* Data to use:
++++++++++++++++++++
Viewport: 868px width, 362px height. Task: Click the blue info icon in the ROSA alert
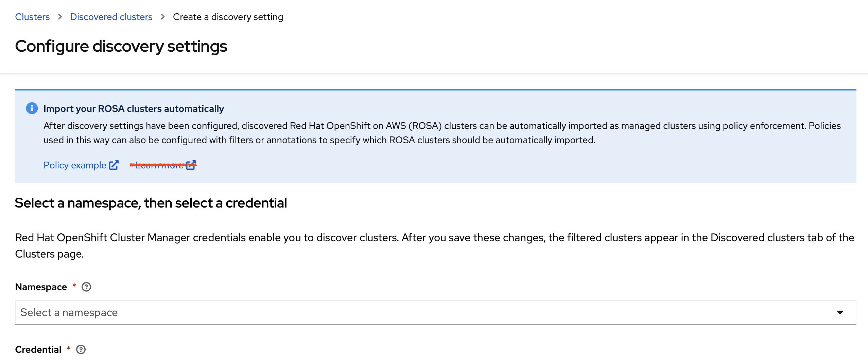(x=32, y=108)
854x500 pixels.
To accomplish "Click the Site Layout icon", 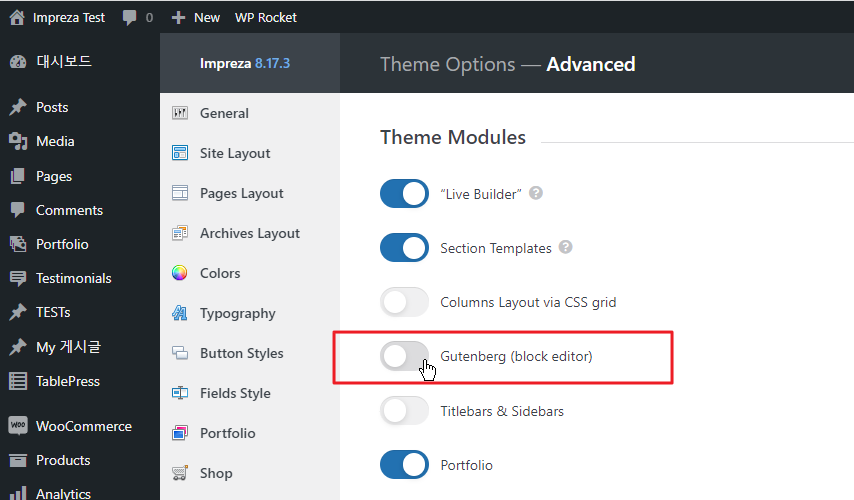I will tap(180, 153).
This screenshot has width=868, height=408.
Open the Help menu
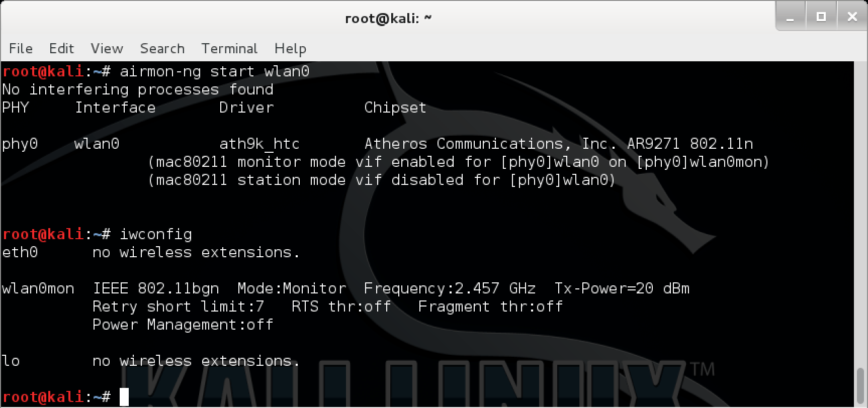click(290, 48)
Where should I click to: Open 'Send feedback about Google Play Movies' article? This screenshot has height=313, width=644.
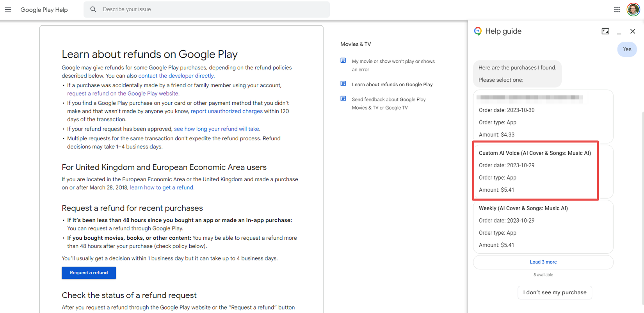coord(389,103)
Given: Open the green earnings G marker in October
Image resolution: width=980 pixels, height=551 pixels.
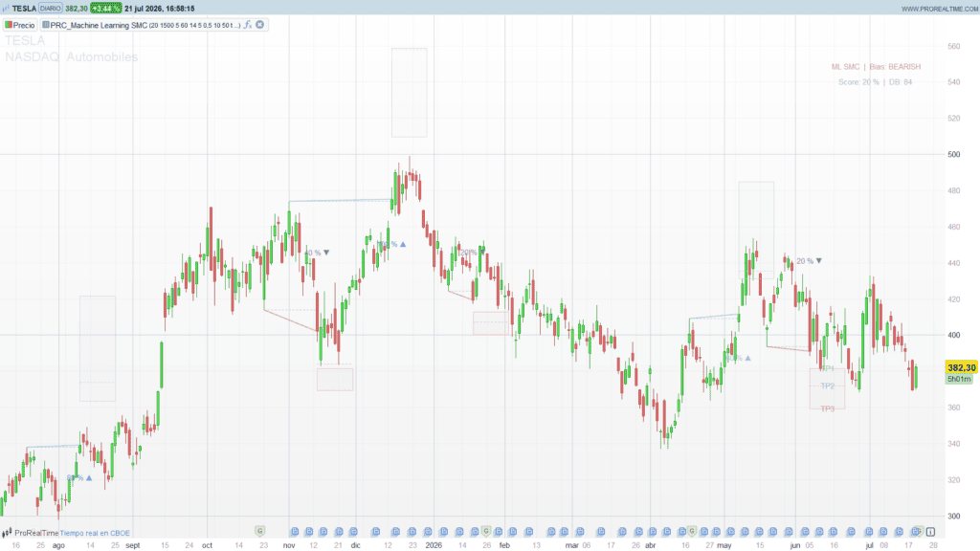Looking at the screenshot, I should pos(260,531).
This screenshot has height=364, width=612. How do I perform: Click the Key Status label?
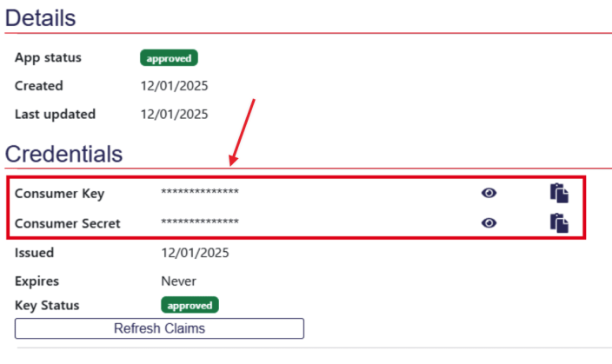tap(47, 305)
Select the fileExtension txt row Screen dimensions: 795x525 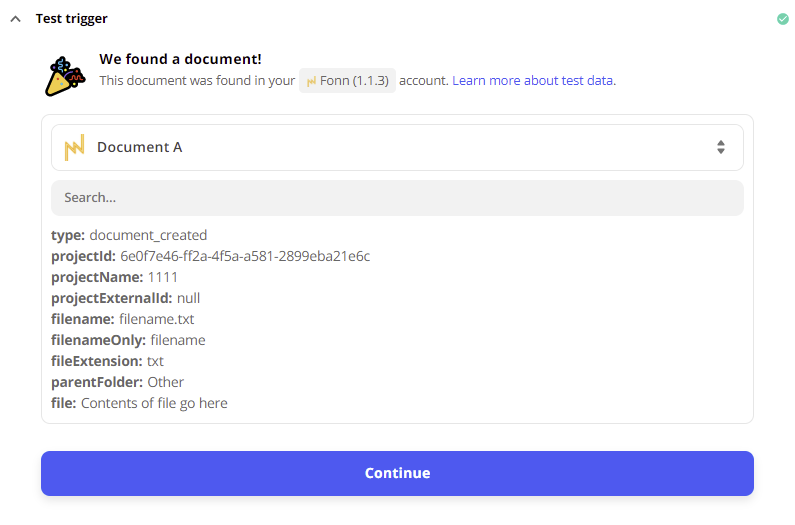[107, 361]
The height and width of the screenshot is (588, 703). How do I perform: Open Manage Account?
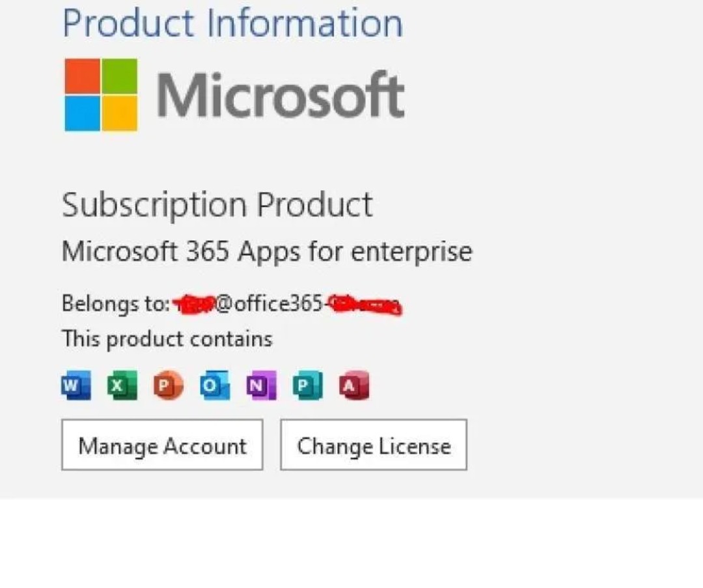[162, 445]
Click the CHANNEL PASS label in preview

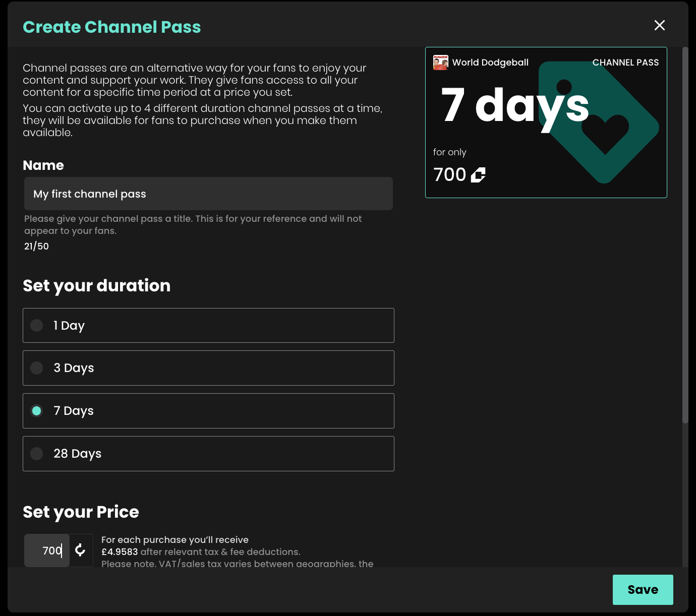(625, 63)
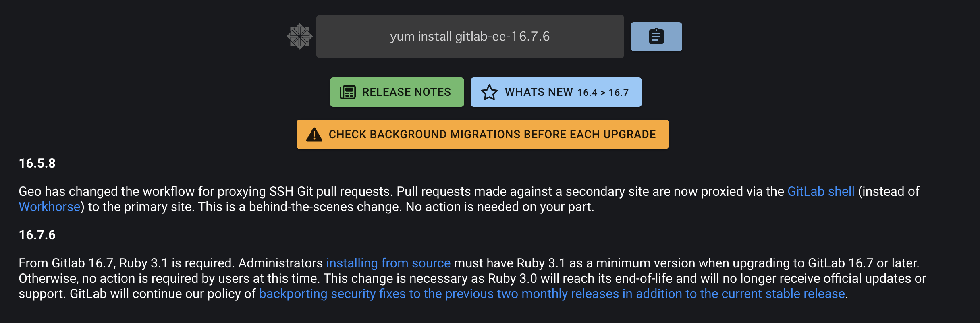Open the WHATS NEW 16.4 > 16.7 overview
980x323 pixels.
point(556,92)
++++++++++++++++++++
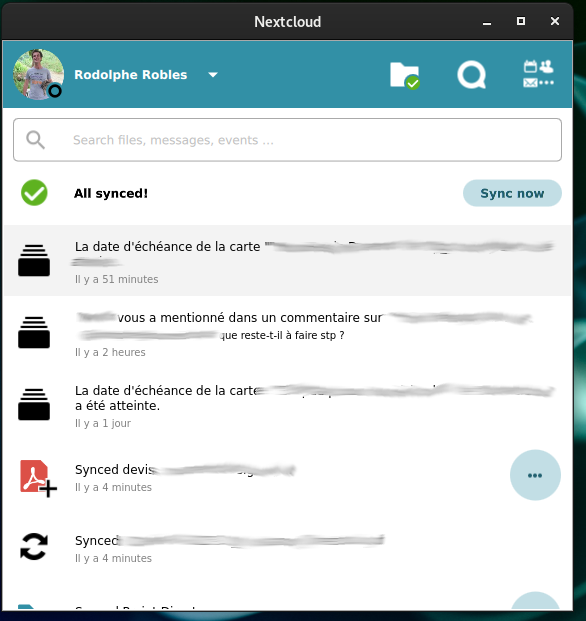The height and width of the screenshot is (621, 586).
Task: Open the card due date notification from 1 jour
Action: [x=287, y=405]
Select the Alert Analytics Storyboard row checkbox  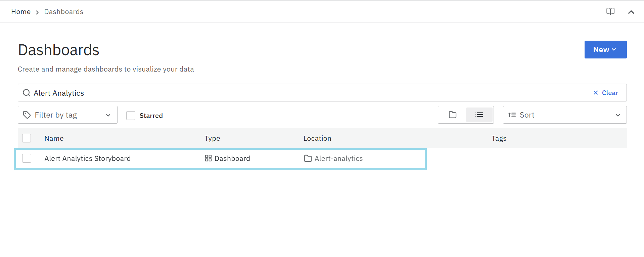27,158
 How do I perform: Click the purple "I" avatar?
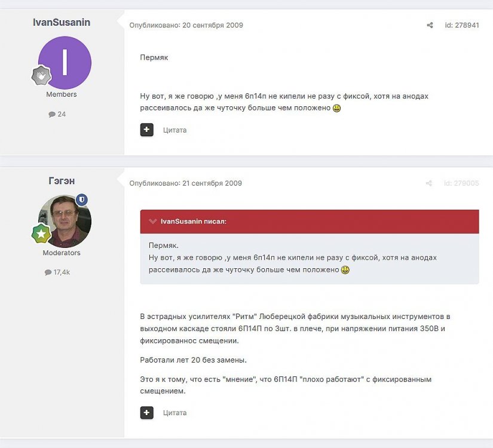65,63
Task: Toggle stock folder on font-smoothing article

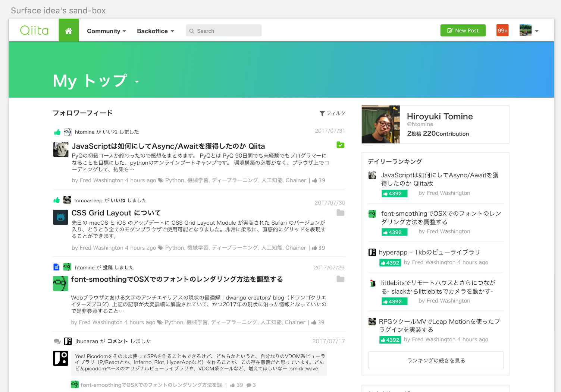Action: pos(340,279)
++++++++++++++++++++
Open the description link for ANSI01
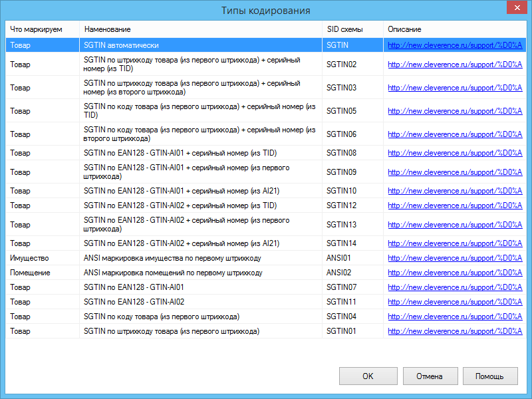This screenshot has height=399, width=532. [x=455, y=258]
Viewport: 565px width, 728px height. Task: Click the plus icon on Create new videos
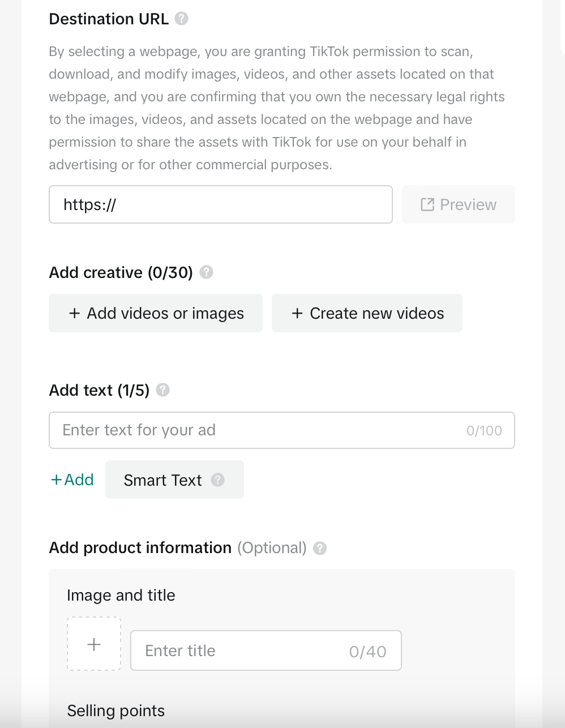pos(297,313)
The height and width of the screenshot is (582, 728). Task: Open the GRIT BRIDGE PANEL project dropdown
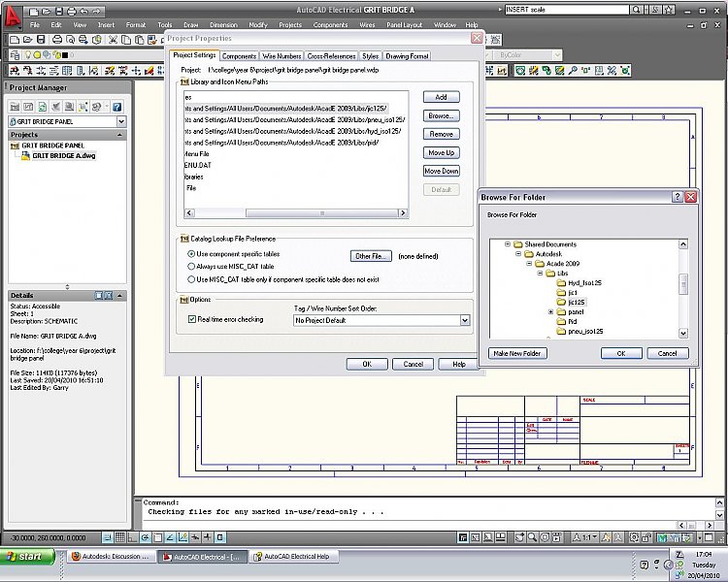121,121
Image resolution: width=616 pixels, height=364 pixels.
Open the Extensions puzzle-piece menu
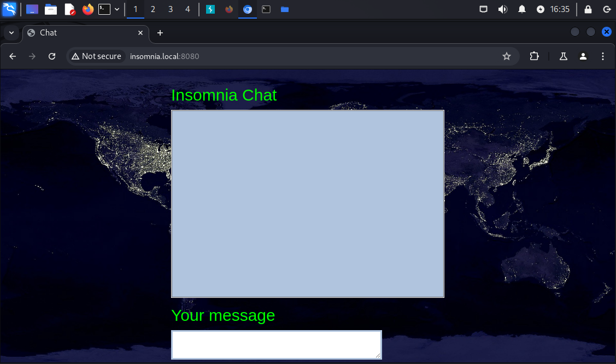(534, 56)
++++++++++++++++++++
* About this exercise: Although the records hold pictures, the copy must not; give again exactly the lines from the one with "This screenshot has width=868, height=408." through the one with "Given: Open the".

* Written reply:
This screenshot has width=868, height=408.
Open the Help menu
click(290, 48)
Where should I click to: Open 'Send feedback about Google Play Movies' article? This screenshot has height=313, width=644.
coord(389,103)
Given: Open the green earnings G marker in October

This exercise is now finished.